Your task is to extract every entry that follows word for word while excluding the pictures.
%%
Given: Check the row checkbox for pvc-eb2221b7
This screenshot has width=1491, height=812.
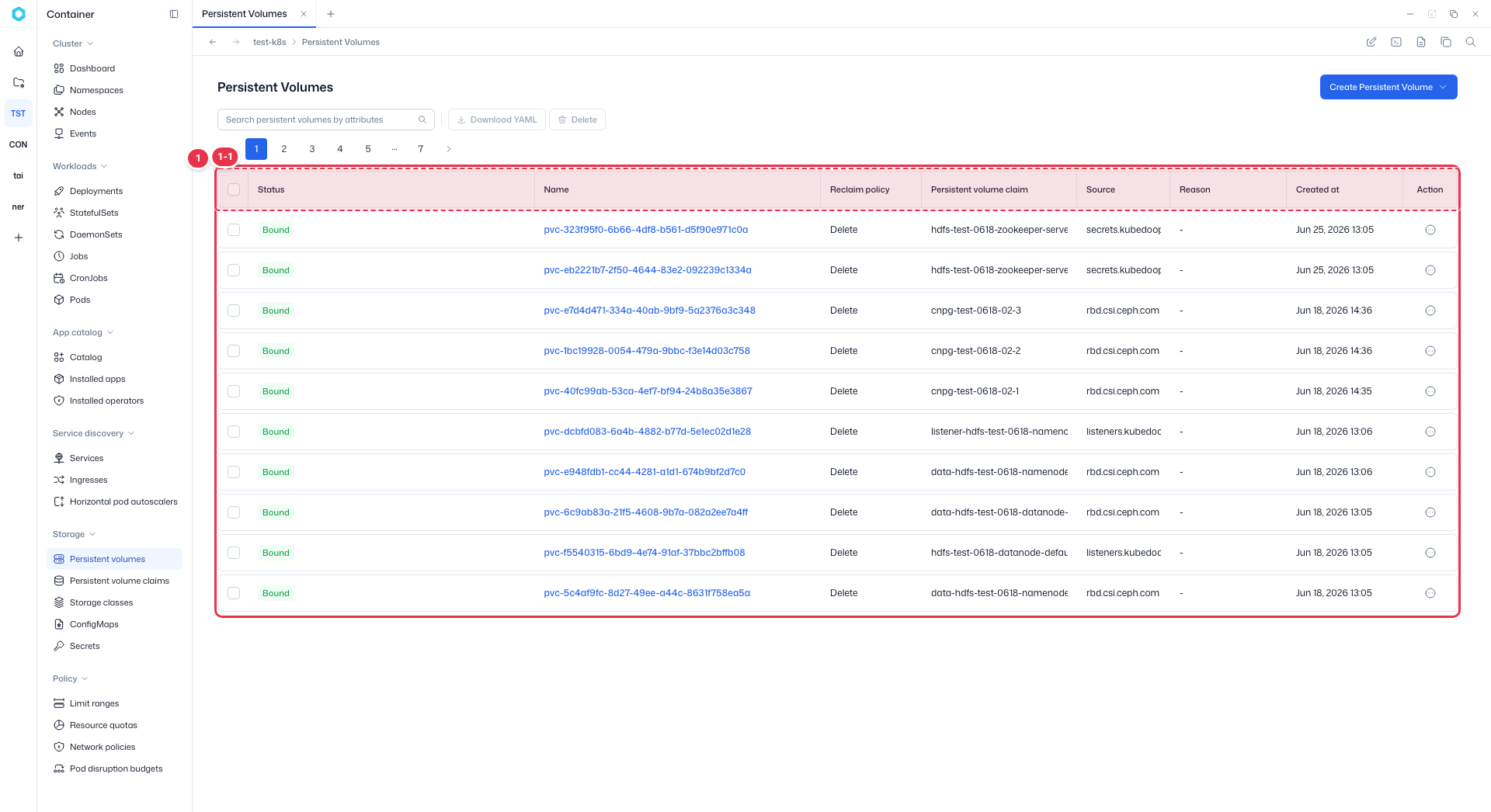Looking at the screenshot, I should point(234,270).
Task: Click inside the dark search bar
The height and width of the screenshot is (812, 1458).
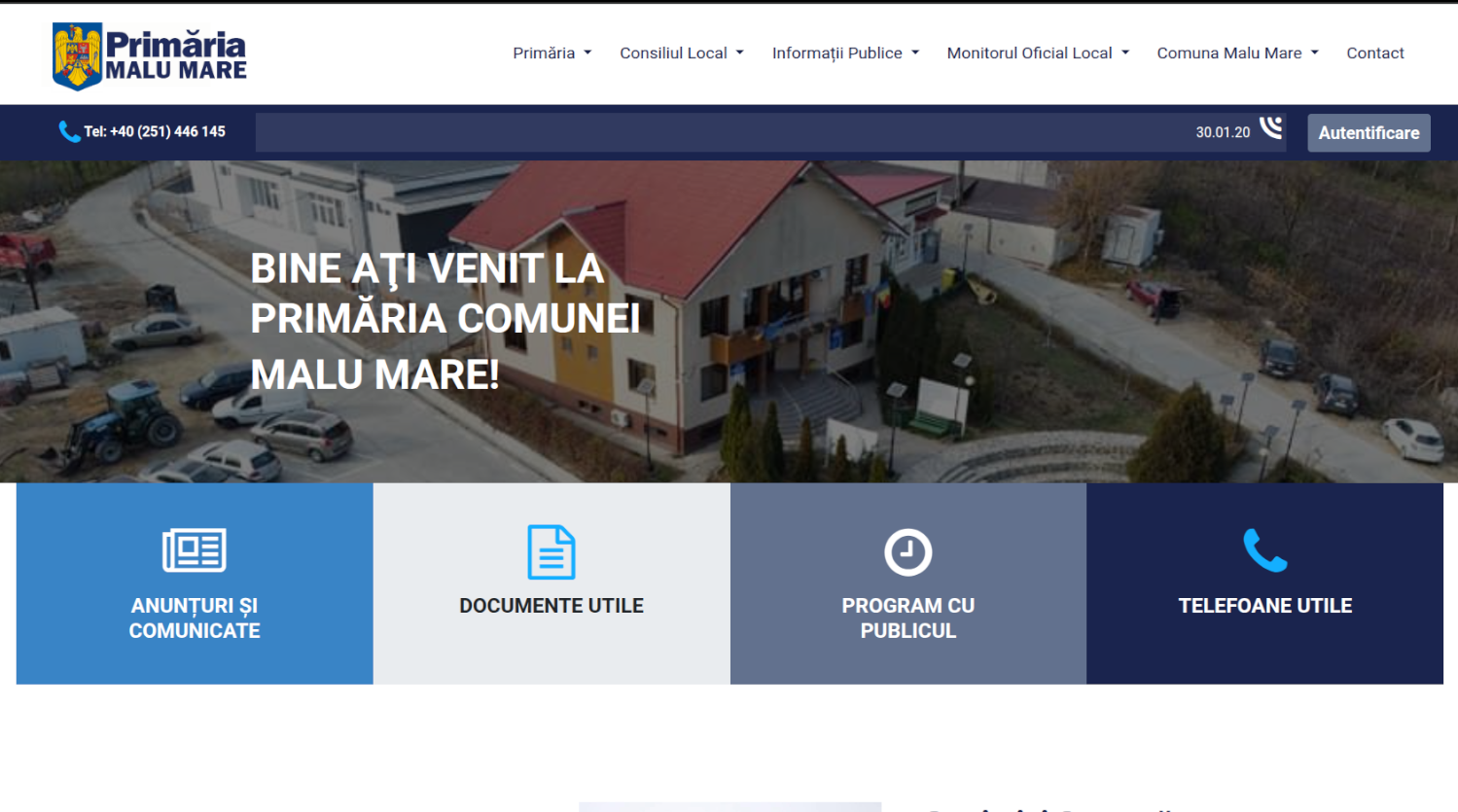Action: (x=681, y=132)

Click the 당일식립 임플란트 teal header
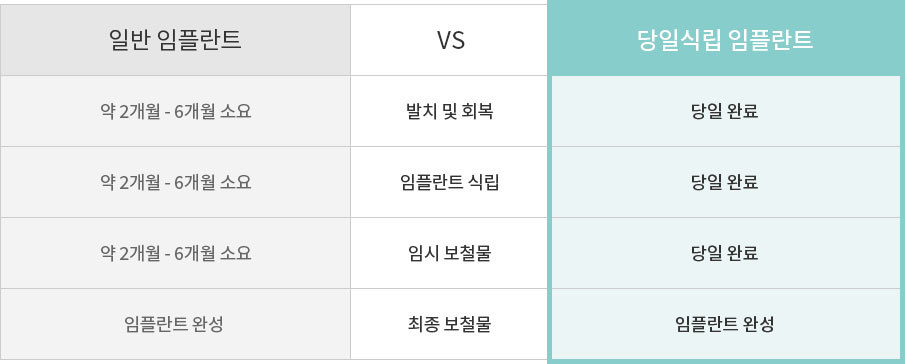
%%
== Exercise solution ==
Given: Check the row checkbox for pvc-eb2221b7
This screenshot has width=1491, height=812.
Looking at the screenshot, I should point(234,270).
Task: Click inside the dark search bar
The height and width of the screenshot is (812, 1458).
Action: (x=681, y=132)

Click the 당일식립 임플란트 teal header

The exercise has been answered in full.